### What to work on
Every line of the material is to be duplicated precisely.

|---|

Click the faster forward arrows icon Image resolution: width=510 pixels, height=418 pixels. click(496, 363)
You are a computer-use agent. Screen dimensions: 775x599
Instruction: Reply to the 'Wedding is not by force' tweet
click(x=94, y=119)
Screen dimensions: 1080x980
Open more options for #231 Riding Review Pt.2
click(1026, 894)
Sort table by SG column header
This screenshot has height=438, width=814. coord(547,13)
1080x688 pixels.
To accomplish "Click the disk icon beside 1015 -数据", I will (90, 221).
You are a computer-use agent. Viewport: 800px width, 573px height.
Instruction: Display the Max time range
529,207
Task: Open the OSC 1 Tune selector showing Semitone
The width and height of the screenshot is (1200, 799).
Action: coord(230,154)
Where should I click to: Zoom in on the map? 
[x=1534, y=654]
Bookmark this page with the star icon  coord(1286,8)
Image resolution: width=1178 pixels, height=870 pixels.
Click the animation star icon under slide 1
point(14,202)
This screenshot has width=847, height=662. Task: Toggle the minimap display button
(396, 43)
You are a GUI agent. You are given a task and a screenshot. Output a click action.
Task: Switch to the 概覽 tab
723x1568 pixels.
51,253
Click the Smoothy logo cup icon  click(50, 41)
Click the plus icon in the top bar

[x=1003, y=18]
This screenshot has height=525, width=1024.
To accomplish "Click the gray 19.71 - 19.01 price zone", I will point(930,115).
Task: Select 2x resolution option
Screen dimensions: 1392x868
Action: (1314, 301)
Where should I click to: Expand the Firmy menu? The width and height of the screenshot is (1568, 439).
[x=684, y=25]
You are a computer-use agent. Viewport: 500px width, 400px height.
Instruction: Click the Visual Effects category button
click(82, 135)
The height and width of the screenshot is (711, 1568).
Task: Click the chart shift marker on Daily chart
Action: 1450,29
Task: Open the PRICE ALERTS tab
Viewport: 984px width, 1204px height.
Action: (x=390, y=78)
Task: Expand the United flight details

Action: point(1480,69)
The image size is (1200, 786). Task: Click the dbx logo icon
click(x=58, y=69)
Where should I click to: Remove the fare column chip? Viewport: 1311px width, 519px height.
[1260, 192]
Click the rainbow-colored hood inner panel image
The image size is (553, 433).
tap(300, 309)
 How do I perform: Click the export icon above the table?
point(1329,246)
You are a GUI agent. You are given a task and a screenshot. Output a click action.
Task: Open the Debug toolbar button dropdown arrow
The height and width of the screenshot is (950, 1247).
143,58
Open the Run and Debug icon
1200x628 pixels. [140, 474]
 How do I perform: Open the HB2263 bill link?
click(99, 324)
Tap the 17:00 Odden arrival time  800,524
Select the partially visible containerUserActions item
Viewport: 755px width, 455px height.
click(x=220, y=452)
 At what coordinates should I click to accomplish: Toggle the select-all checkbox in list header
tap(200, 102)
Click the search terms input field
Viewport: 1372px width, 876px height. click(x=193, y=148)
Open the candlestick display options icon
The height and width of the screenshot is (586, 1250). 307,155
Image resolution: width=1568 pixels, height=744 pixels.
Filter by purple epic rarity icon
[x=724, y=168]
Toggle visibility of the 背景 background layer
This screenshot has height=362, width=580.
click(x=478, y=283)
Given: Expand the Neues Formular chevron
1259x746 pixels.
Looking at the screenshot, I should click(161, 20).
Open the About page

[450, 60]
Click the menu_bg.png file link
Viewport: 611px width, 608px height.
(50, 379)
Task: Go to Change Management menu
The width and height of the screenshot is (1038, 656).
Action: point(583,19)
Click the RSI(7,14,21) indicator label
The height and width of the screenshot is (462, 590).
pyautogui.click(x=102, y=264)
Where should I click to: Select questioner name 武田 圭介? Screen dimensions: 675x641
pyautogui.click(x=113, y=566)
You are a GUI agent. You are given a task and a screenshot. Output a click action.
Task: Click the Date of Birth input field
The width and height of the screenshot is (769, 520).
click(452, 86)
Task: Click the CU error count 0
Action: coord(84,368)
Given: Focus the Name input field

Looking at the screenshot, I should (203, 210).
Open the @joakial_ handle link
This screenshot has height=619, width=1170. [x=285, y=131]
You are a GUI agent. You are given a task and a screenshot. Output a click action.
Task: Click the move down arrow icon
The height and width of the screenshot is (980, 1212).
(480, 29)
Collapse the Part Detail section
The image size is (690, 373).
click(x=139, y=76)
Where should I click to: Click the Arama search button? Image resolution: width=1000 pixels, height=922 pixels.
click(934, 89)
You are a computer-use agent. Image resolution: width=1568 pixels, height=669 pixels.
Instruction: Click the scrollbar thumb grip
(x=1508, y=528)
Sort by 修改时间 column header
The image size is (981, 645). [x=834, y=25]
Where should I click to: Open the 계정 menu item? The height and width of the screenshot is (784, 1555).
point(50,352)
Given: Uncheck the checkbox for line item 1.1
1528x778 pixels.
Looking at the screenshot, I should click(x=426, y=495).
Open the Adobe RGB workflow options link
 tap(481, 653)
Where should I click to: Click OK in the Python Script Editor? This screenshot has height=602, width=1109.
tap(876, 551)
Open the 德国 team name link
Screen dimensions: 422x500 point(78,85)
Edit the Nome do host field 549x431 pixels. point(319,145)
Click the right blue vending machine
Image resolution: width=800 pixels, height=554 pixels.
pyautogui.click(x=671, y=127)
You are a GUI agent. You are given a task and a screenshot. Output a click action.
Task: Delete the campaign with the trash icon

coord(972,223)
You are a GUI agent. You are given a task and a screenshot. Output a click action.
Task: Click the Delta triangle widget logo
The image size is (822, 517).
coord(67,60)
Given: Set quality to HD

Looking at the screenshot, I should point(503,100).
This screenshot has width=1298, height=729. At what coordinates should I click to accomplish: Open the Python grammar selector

|---|

### Solution to the problem
Click the faster forward arrows icon Image resolution: width=510 pixels, height=418 pixels. click(496, 363)
You are a computer-use agent. Screen dimensions: 775x599
Instruction: Reply to the 'Wedding is not by force' tweet
click(x=94, y=119)
Screen dimensions: 1080x980
Open more options for #231 Riding Review Pt.2
click(1026, 894)
Sort table by SG column header
This screenshot has height=438, width=814. coord(547,13)
1080x688 pixels.
To accomplish "Click the disk icon beside 1015 -数据", I will (90, 221).
You are a computer-use agent. Viewport: 800px width, 573px height.
Instruction: Display the Max time range
529,207
Task: Open the OSC 1 Tune selector showing Semitone
The width and height of the screenshot is (1200, 799).
Action: coord(230,154)
Where should I click to: Zoom in on the map? 
[x=1534, y=654]
Bookmark this page with the star icon  coord(1286,8)
Image resolution: width=1178 pixels, height=870 pixels.
Click the animation star icon under slide 1
point(14,202)
This screenshot has width=847, height=662. Task: Toggle the minimap display button
(396, 43)
You are a GUI agent. You are given a task and a screenshot. Output a click action.
Task: Switch to the 概覽 tab
723x1568 pixels.
51,253
Click the Smoothy logo cup icon  click(50, 41)
Click the plus icon in the top bar

[x=1003, y=18]
This screenshot has height=525, width=1024.
To accomplish "Click the gray 19.71 - 19.01 price zone", I will point(930,115).
Task: Select 2x resolution option
Screen dimensions: 1392x868
Action: (1314, 301)
Where should I click to: Expand the Firmy menu? The width and height of the screenshot is (1568, 439).
[x=684, y=25]
You are a computer-use agent. Viewport: 500px width, 400px height.
Instruction: Click the Visual Effects category button
click(82, 135)
The height and width of the screenshot is (711, 1568).
Task: Click the chart shift marker on Daily chart
Action: 1450,29
Task: Open the PRICE ALERTS tab
Viewport: 984px width, 1204px height.
Action: (x=390, y=78)
Task: Expand the United flight details

Action: point(1480,69)
The image size is (1200, 786). Task: Click the dbx logo icon
click(x=58, y=69)
Where should I click to: Remove the fare column chip? Viewport: 1311px width, 519px height.
[1260, 192]
Click the rainbow-colored hood inner panel image
The image size is (553, 433).
tap(300, 309)
 How do I perform: Click the export icon above the table?
point(1329,246)
You are a GUI agent. You are given a task and a screenshot. Output a click action.
Task: Open the Debug toolbar button dropdown arrow
The height and width of the screenshot is (950, 1247).
143,58
Open the Run and Debug icon
1200x628 pixels. [140, 474]
 How do I perform: Open the HB2263 bill link?
click(99, 324)
Tap the 17:00 Odden arrival time  800,524
Select the partially visible containerUserActions item
Viewport: 755px width, 455px height.
click(x=220, y=452)
 At what coordinates should I click to accomplish: Toggle the select-all checkbox in list header
tap(200, 102)
Click the search terms input field
Viewport: 1372px width, 876px height. click(x=193, y=148)
Open the candlestick display options icon
The height and width of the screenshot is (586, 1250). 307,155
Image resolution: width=1568 pixels, height=744 pixels.
Filter by purple epic rarity icon
[x=724, y=168]
Toggle visibility of the 背景 background layer
This screenshot has height=362, width=580.
click(x=478, y=283)
Given: Expand the Neues Formular chevron
1259x746 pixels.
Looking at the screenshot, I should click(161, 20).
Open the About page

[450, 60]
Click the menu_bg.png file link
Viewport: 611px width, 608px height.
(50, 379)
Task: Go to Change Management menu
The width and height of the screenshot is (1038, 656).
Action: point(583,19)
Click the RSI(7,14,21) indicator label
The height and width of the screenshot is (462, 590).
pyautogui.click(x=102, y=264)
Where should I click to: Select questioner name 武田 圭介? Screen dimensions: 675x641
pyautogui.click(x=113, y=566)
You are a GUI agent. You are given a task and a screenshot. Output a click action.
Task: Click the Date of Birth input field
The width and height of the screenshot is (769, 520).
click(452, 86)
Task: Click the CU error count 0
Action: coord(84,368)
Given: Focus the Name input field

Looking at the screenshot, I should (203, 210).
Open the @joakial_ handle link
This screenshot has height=619, width=1170. [x=285, y=131]
You are a GUI agent. You are given a task and a screenshot. Output a click action.
Task: Click the move down arrow icon
The height and width of the screenshot is (980, 1212).
(480, 29)
Collapse the Part Detail section
The image size is (690, 373).
click(x=139, y=76)
Where should I click to: Click the Arama search button? Image resolution: width=1000 pixels, height=922 pixels.
click(934, 89)
You are a computer-use agent. Image resolution: width=1568 pixels, height=669 pixels.
Instruction: Click the scrollbar thumb grip
(x=1508, y=528)
Sort by 修改时间 column header
The image size is (981, 645). [x=834, y=25]
Where should I click to: Open the 계정 menu item? The height and width of the screenshot is (784, 1555).
point(50,352)
Given: Uncheck the checkbox for line item 1.1
1528x778 pixels.
Looking at the screenshot, I should click(x=426, y=495).
Open the Adobe RGB workflow options link
 tap(481, 653)
Where should I click to: Click OK in the Python Script Editor? This screenshot has height=602, width=1109.
tap(876, 551)
Open the 德国 team name link
Screen dimensions: 422x500 point(78,85)
Edit the Nome do host field 549x431 pixels. point(319,145)
Click the right blue vending machine
Image resolution: width=800 pixels, height=554 pixels.
pyautogui.click(x=671, y=127)
You are a GUI agent. You are given a task and a screenshot. Output a click action.
Task: Delete the campaign with the trash icon

coord(972,223)
You are a GUI agent. You are given a task and a screenshot. Output a click action.
Task: Click the Delta triangle widget logo
The image size is (822, 517).
coord(67,60)
Given: Set quality to HD

Looking at the screenshot, I should point(503,100).
This screenshot has width=1298, height=729. At what coordinates should I click to accomplish: Open the Python grammar selector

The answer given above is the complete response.